RECORDS SHOWN
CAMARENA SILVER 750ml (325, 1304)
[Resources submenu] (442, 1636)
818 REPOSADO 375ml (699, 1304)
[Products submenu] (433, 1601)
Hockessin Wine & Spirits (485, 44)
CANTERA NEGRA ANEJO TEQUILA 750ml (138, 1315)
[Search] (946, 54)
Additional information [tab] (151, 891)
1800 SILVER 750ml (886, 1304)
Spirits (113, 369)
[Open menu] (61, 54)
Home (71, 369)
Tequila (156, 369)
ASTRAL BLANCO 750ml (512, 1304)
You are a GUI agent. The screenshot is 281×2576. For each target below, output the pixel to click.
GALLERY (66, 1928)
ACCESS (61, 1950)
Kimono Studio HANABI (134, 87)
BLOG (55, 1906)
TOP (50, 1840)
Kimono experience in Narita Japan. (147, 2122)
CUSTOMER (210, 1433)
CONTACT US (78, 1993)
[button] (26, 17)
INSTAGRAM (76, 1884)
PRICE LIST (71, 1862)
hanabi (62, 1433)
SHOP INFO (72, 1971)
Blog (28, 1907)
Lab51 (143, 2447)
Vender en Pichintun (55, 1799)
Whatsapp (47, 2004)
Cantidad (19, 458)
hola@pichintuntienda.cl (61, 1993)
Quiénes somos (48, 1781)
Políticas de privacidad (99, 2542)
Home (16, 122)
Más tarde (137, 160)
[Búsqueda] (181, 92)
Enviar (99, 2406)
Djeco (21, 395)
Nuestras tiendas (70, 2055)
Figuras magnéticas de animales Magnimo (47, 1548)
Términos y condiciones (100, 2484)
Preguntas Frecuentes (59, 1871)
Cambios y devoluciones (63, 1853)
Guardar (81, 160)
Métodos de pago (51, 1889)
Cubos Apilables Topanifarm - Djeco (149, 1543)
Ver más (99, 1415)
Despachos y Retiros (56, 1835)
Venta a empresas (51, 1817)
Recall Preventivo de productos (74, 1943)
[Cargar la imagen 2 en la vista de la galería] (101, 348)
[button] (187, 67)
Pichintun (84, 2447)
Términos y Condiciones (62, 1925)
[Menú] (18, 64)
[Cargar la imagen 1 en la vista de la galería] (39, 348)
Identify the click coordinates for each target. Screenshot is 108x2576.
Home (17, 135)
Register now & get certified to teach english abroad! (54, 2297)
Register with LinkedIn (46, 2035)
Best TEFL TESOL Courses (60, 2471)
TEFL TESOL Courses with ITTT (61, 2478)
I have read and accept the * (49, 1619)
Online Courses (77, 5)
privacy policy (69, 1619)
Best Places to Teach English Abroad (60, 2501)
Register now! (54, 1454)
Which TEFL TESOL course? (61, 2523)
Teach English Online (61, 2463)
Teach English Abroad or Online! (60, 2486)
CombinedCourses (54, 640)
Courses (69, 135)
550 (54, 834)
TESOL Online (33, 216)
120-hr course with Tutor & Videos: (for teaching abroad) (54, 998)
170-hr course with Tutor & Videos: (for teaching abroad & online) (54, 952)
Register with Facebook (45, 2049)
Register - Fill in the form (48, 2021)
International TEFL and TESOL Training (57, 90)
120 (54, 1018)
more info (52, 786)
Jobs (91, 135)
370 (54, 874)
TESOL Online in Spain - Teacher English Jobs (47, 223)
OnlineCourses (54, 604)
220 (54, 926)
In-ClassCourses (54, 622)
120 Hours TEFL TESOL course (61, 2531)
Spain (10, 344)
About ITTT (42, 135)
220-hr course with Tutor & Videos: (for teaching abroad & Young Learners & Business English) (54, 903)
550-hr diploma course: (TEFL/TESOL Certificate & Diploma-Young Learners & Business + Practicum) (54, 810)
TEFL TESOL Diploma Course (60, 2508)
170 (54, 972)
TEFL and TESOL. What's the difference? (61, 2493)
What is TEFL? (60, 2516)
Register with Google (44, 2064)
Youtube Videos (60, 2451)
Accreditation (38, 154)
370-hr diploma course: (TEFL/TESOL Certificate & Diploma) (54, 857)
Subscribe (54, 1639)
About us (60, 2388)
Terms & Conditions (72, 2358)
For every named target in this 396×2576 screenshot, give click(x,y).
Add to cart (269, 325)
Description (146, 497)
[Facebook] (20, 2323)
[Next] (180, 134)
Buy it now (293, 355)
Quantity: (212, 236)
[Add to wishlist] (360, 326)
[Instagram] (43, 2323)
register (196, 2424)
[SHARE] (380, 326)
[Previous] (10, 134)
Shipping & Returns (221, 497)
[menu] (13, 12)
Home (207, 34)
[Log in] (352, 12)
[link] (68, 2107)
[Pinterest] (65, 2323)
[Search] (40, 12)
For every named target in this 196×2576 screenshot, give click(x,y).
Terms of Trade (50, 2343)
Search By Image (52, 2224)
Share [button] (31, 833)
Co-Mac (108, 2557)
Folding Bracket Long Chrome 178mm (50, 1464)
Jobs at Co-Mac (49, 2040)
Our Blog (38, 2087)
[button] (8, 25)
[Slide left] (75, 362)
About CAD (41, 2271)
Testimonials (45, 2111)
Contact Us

PROBLEM
Using the records above, set down exactly the lines from the one with "Register with LinkedIn (46, 2035)" through the one with "Register now! (54, 1454)", inclusive, and nothing more.

REPLY TO THE EXERCISE
Register with LinkedIn (46, 2035)
Best TEFL TESOL Courses (60, 2471)
TEFL TESOL Courses with ITTT (61, 2478)
I have read and accept the * (49, 1619)
Online Courses (77, 5)
privacy policy (69, 1619)
Best Places to Teach English Abroad (60, 2501)
Register now! (54, 1454)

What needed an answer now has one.